Award-winning author Paule Marshall will introduce three emerging African writers - Uzodinma Iweala, Mohammed Naseehu Ali, and Uwem Akpan - on Thursday, December 7, at 7 p.m., at New York University’s Greenberg Lounge, Vanderbilt Hall, 40 Washington Square South (at MacDougal Street). Celebrating its 10th anniversary, Paule Marshall’s New Generation Series is the final event in the Fall 2006 Creative Writing Program Reading Series. It is free and open to the public; for further information call 212.998.8816.

Uzodinma Iweala is the author of Beasts of No Nation (HarperCollins), which The New York Times called “an outstanding first novel…Resonant, beautiful…” A graduate of Harvard University where he was a Mellon Mays Scholar and received a number of prizes for his writing, including the Eager Prize, Horman Prize, Le Baron Biggs Prize, and the Hoopes Prize for outstanding undergraduate thesis, he currently lives in New York City.

Mohammed Naseehu Ali, a native of Ghana, has written a collection of short stories, The Prophet of Zongo Street (Amistad).

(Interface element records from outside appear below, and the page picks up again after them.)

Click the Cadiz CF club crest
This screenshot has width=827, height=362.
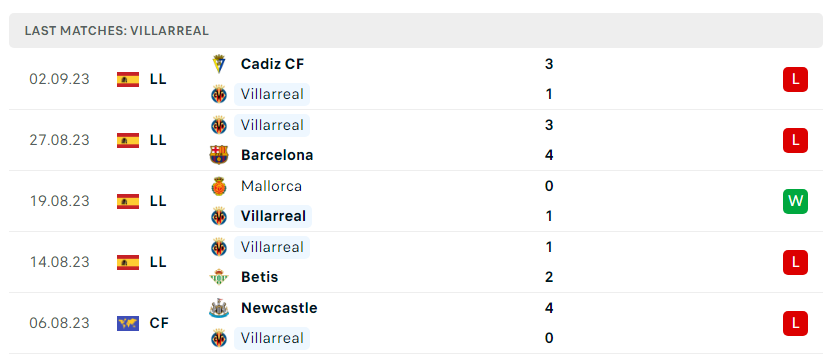218,64
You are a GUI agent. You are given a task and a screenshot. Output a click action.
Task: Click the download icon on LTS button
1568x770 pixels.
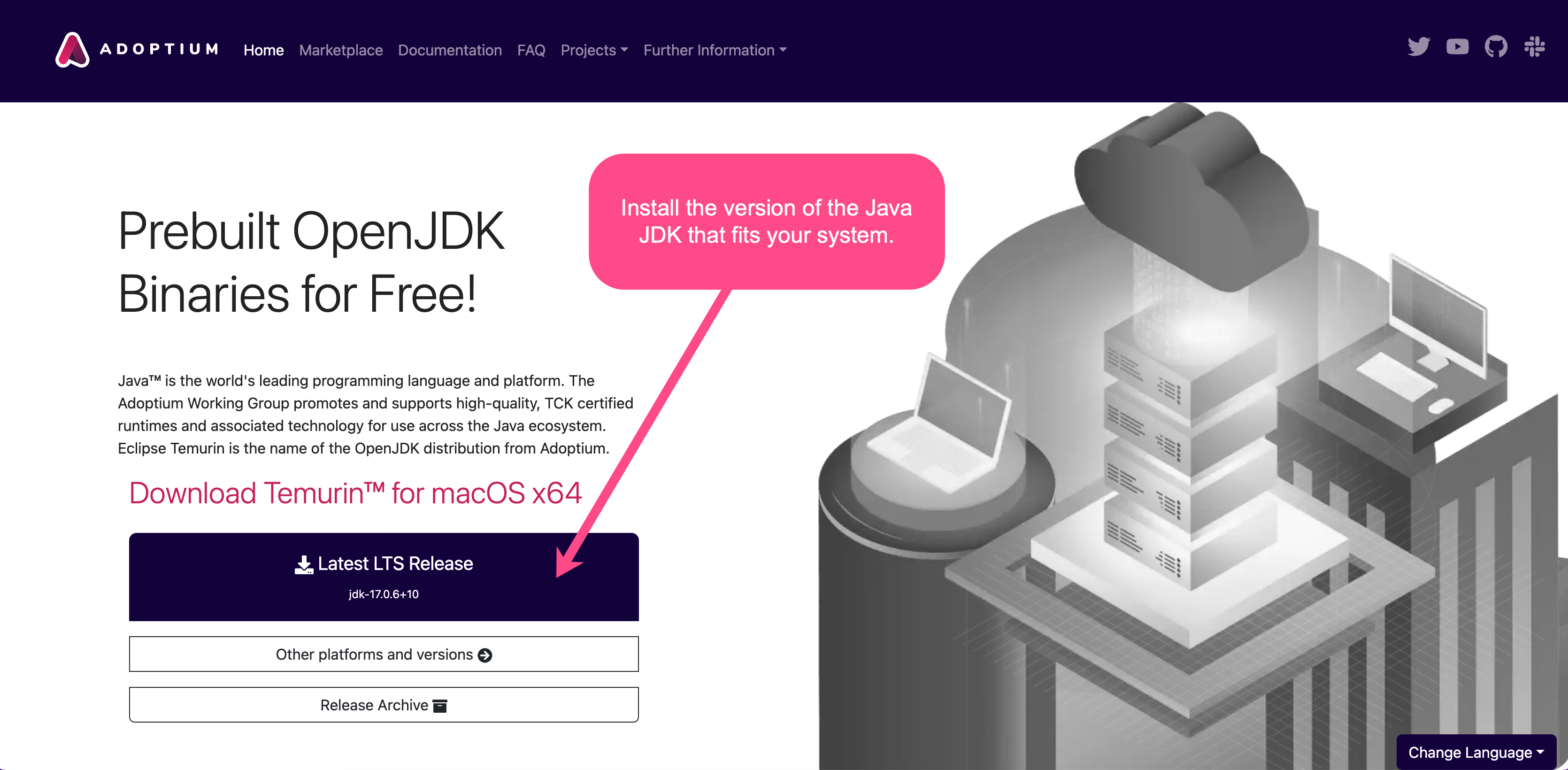pos(304,564)
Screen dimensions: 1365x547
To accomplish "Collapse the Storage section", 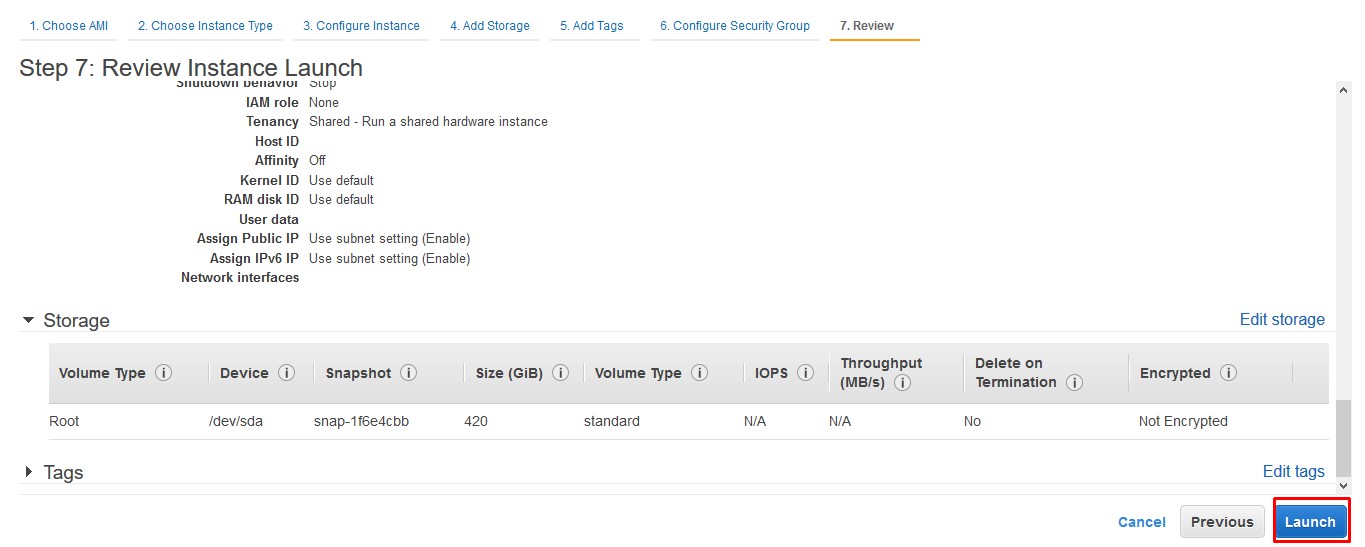I will coord(28,320).
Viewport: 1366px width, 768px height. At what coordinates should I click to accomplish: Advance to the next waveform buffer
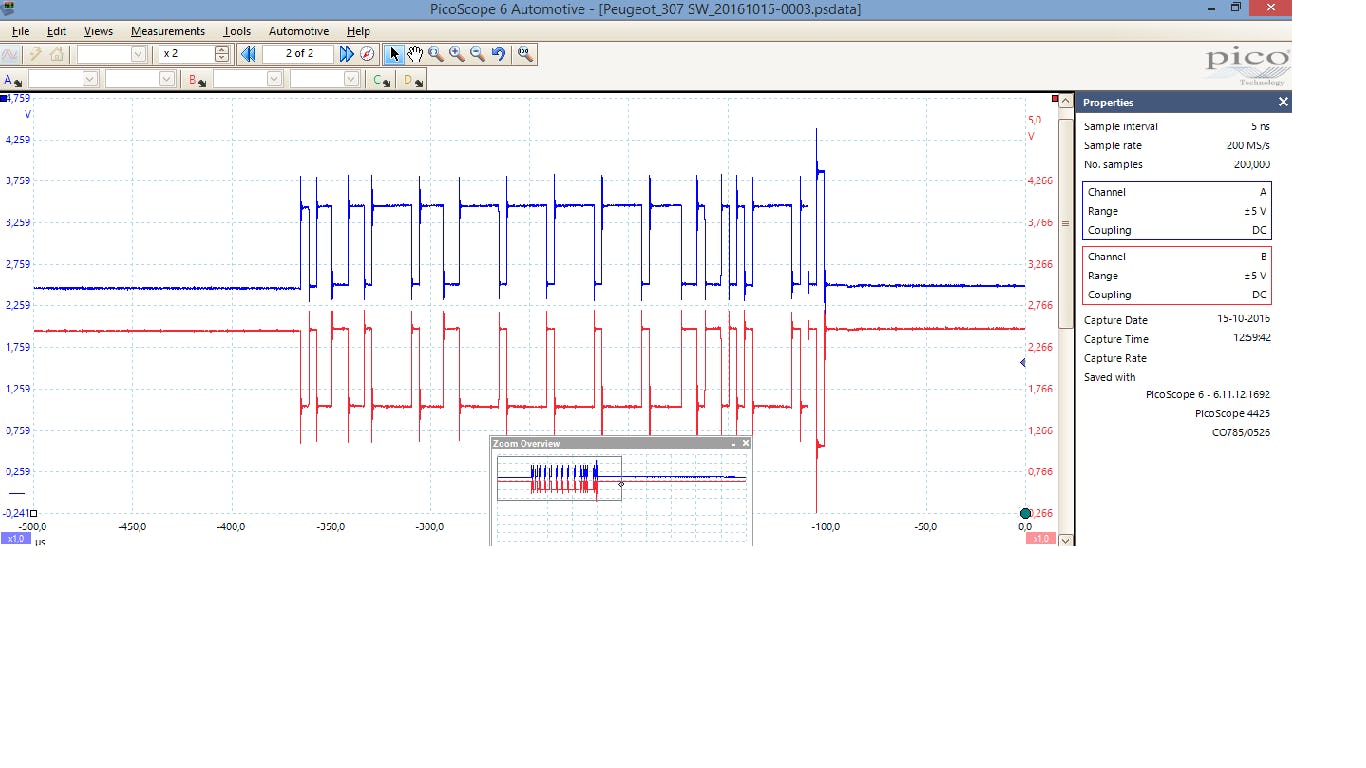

A graduate of the Interlochen Arts Academy and Bennington College, he has published fiction and essays in The New Yorker, The New York Times, Mississippi Review, Bomb, and Essence. He lives in Brooklyn, NY.

Uwem Akpan, from Nigeria, has had two fiction pieces published in the New Yorker’s Debut Fiction issues - “An Ex-mas Feast” and “My Parents’ Bedroom.” He recently earned an MFA in creative writing at the University of Michigan. Prior to that he served as an English teacher and Vice Principal for University Admissions at Loyola Jesuit College in Nigeria and as a guest priest at Cathedral of the Twelve Apostles in Abuja.

Paule Marshall, who holds the Helen Gould Sheppard Chair of Literature and Culture at NYU, is a permanent member of the NYU Creative Writing Program faculty; she is also a MacArthur Fellow, a past winner of the Dos Passos Award for Literature, and the recipient of an American Book Award. She is the author of, most recently, The Fisher King. Her other works include Brown Girl, Brownstones; The Chosen Place, the Timeless People; and Praisesong for the Widow.


The NYU Creative Writing Program, with faculty members E.L. Doctorow, Paule Marshall, Breyten Breytenbach, Philip Levine, Yusef Komunyakaa, Sharon Olds, and Chuck Wachtel, has distinguished itself for more than two decades as a leading national center for the study of literature and writing. The Reading Series, sponsored in cooperation with the NYU Book Centers, is a vital component of the Writing Program, bringing both established and new writers to NYU.